The constant refrain I’m hearing from friends and clients, and even myself, these days is, “I need more fun in my life.” We’re all so busy striving and surviving and justifying that we can’t have fun anymore. I suspect we don’t even know what fun is anymore.
Fun has no other agenda than that; it’s just fun. It’s not getting a workout in while you’re having “fun;” it’s not learning a new language while you’re having “fun;” it’s not worrying about winning or how you look while you’re having “fun.” If we have to justify it, or it has another agenda, it’s not fun, plain and simple.

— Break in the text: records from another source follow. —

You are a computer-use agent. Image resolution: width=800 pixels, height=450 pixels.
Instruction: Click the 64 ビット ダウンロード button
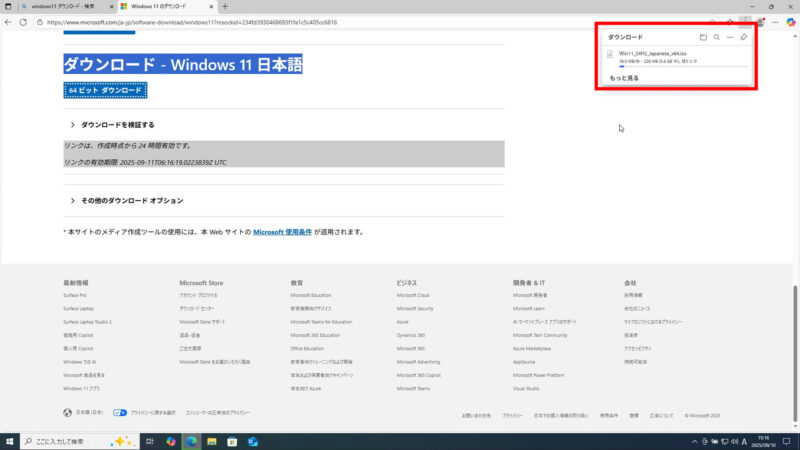[x=105, y=90]
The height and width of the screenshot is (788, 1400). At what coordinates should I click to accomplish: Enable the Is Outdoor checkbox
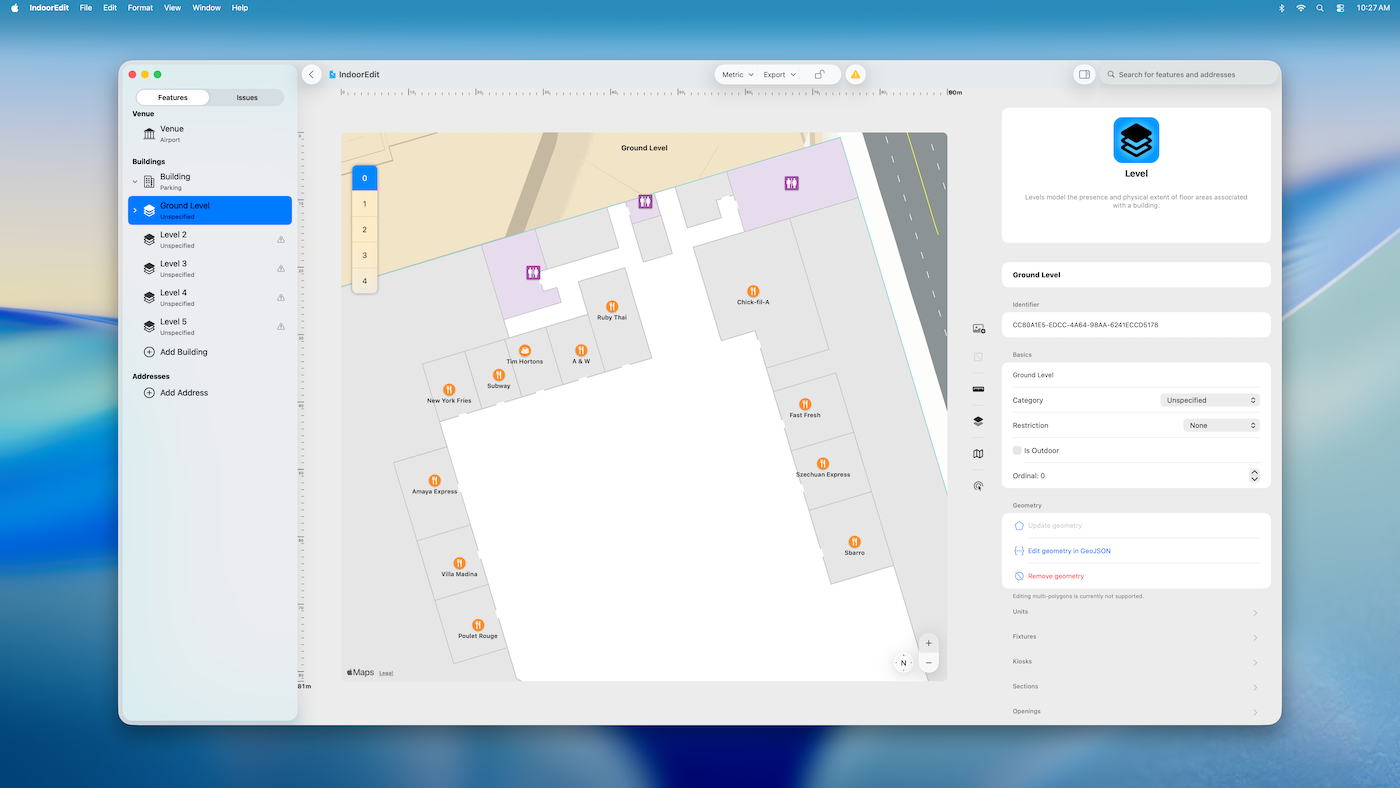tap(1017, 451)
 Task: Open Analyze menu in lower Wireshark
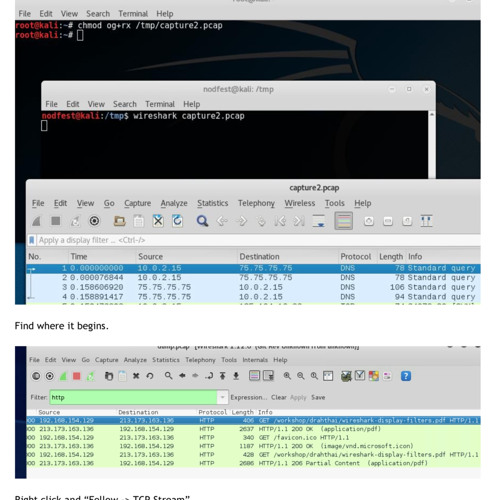click(135, 360)
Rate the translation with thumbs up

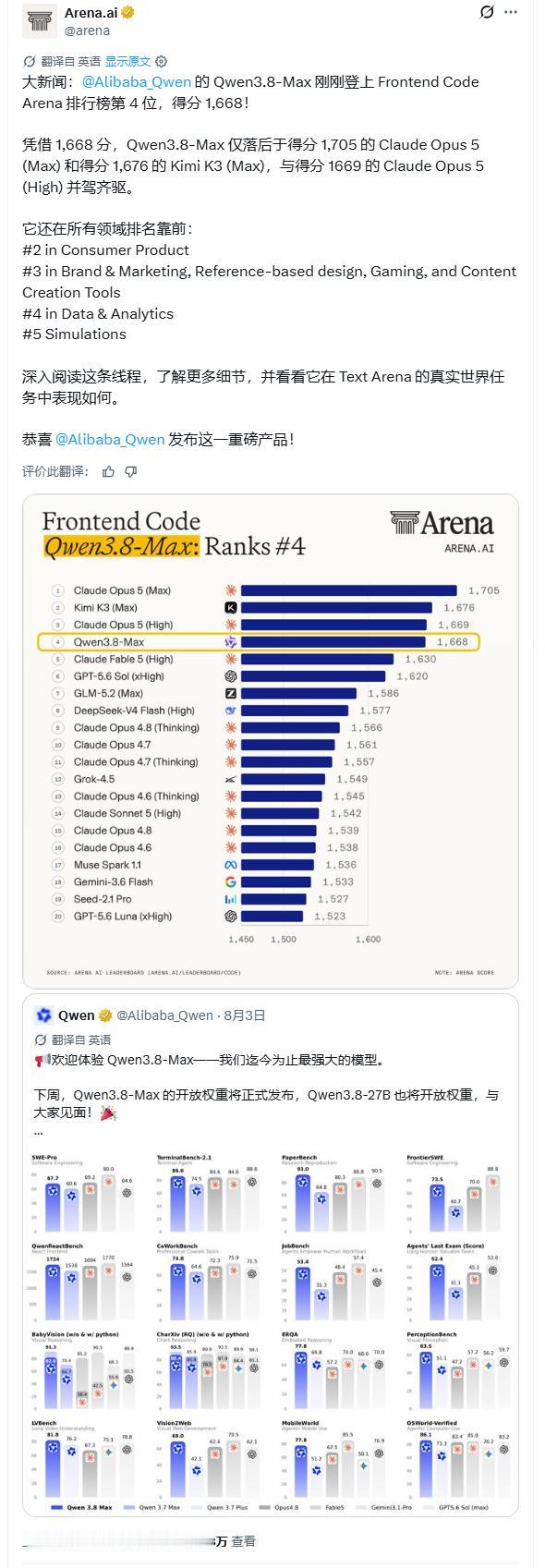[x=109, y=471]
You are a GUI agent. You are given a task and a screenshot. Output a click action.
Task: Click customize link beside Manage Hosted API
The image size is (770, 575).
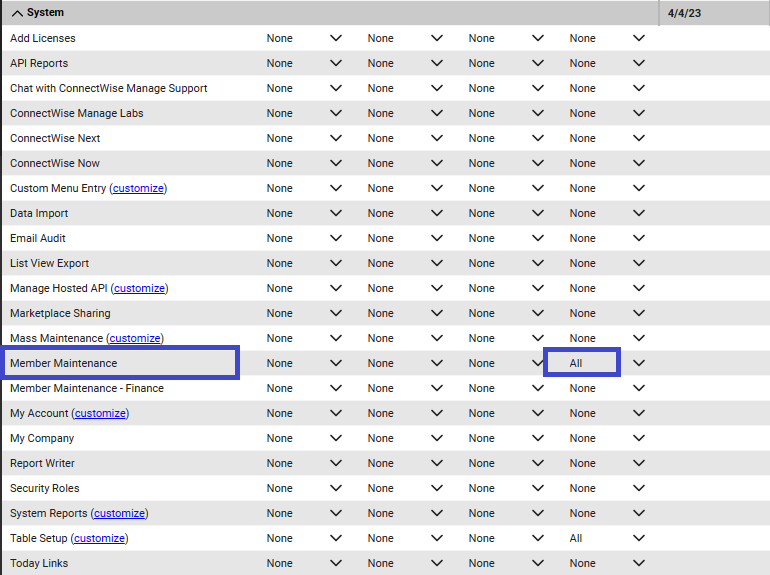click(x=139, y=288)
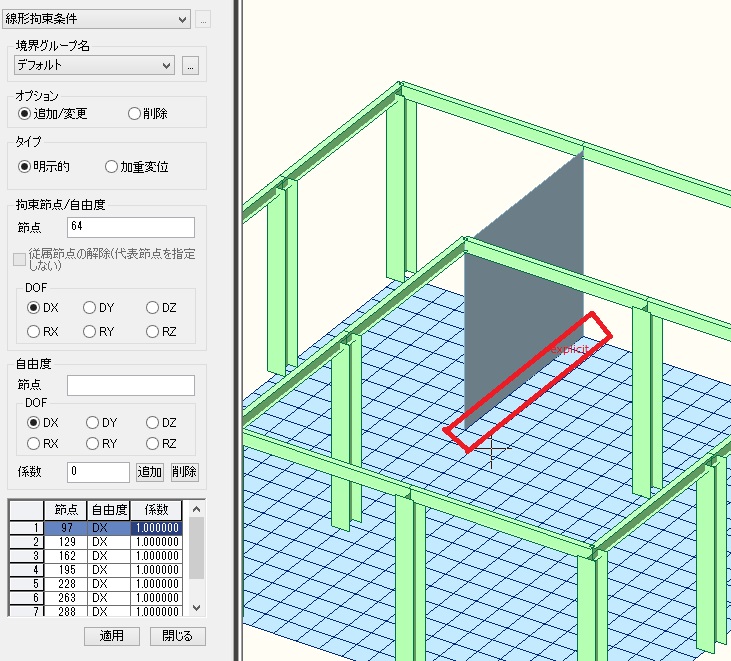
Task: Click the empty 節点 field under 自由度
Action: click(130, 385)
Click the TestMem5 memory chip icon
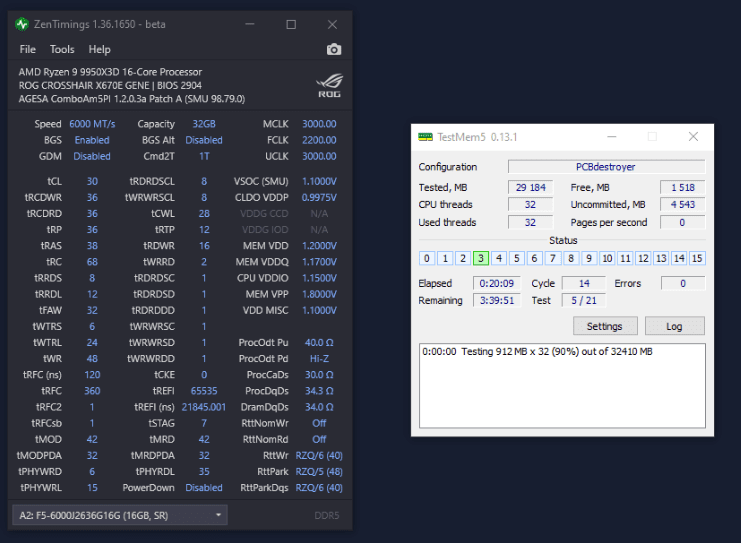 click(x=425, y=137)
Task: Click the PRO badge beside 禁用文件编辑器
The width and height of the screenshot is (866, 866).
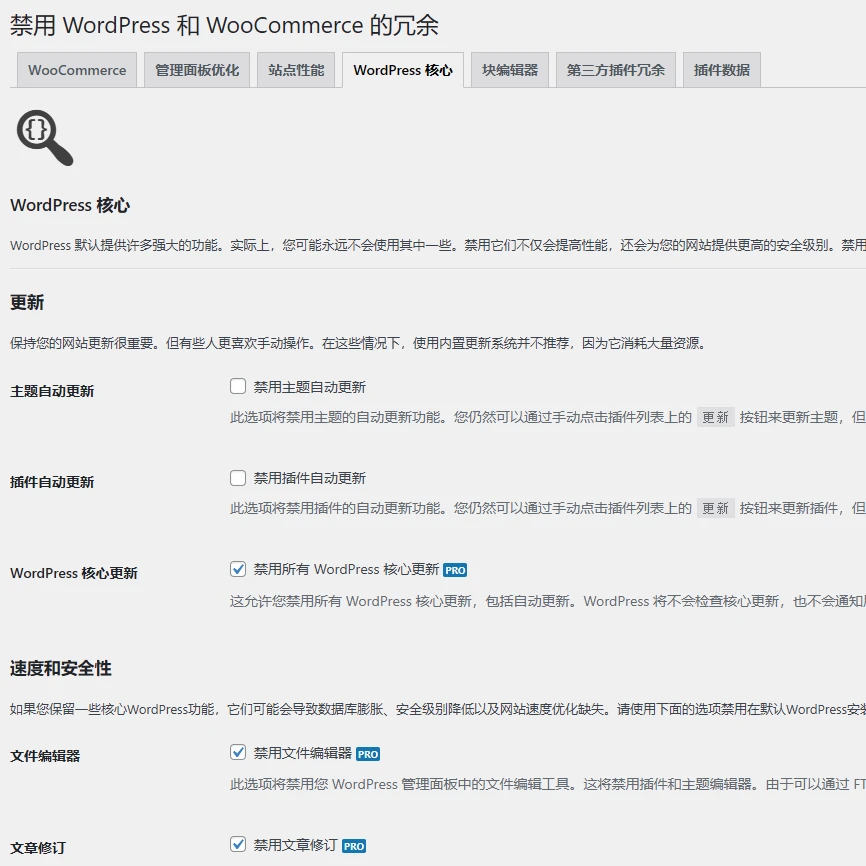Action: (367, 755)
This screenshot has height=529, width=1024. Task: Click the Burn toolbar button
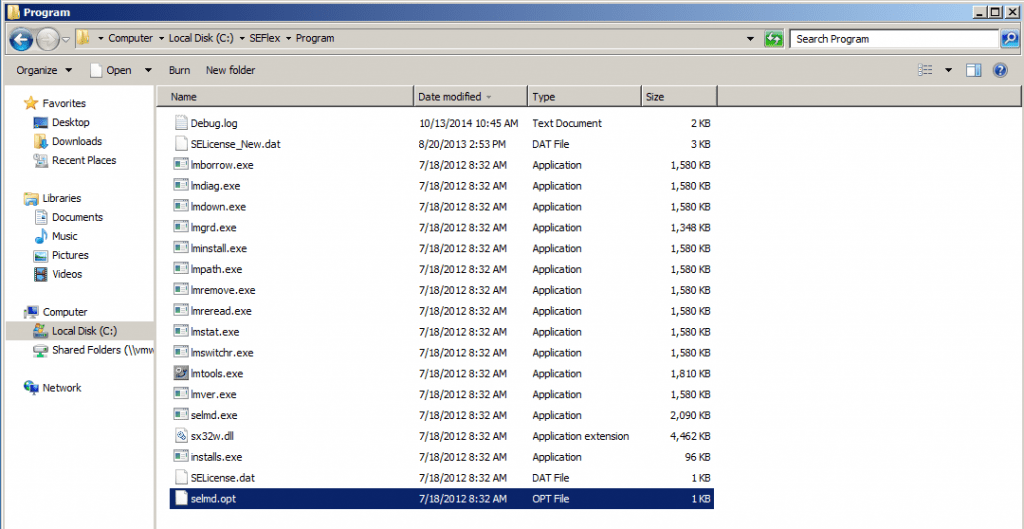click(x=179, y=70)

I think we’ve largely forgotten how to have fun because we’re so busy over-planning it, manufacturing it, and over-thinking it. We let our heads get in the way of actually having it. Or we’re told we can’t have fun; it’s not allowed. Here’s an example from last weekend.
It was unusually warm here in Marin, CA last weekend after months and months of rain, which has made all the creeks burble with delight and has blessed us with gifts of tiny waterfalls in the redwoods. Sounds blissful, doesn’t it? On a hike last Saturday to Cascade Falls, which has been dry for years, I heard joyful whooping and hollering, and wondered what all the fuss was about…. The path ahead skirted high above a bend in the creek where a series of natural whirlpools collect. When I looked down from above at the sounds emerging from the creek, I saw a young bare chested guy (he may have been naked for all I know) floating and being tossed around in one of the whirlpools. He was grinning from ear and ear, just loving the experience. It sure looked like fun. Cold, but fun.
As I continued on the return leg of my hike, I came across a couple with a young son about five years old walking along where the creek parallels the street in the wooded neighborhood leading to the trail. The boy declared, “I want to go play in the creek.” His parents, immediately, said “No, you can’t,” and, naturally, the boy asked, “Why?” That’s when I overheard the parents tell him three reasons why he couldn’t, which was really a code word for “shouldn’t.” 1) It’s illegal (which is simply not true), 2) It’s dirty (which is also not true as it flows through an affluent neighborhood), and 3) I’ve forgotten the third one, but you get the gist. It broke my heart to hear these “reasons,” and I’m pretty sure it broke the boy’s too.
This is what we do–we talk ourselves out of having fun; we find all the reasons in the world not to do something or let others tell us what we can or can’t do (even when it’s not true), or we externalize fun by expecting someone or something else to provide it for us (if only I had a boyfriend or more money or a better this or that, I would have more fun). We hold ourselves back so much from fun that it’s exhausting just thinking about having it!
So this weekend, I decided to think differently about fun. I declared that fun is not something that I need to think about or plan; it’s not something that someone else can give me. It’s me. I am fun. I come with fun built in. And, you know what, this way of reframing fun totally changed how I felt. I felt freer, I laughed more, I didn’t worry about what might or might not happen. And, you know what, I actually had more fun.
Hmm, I feel like splashing around in a creek barefoot right about now…. How about you?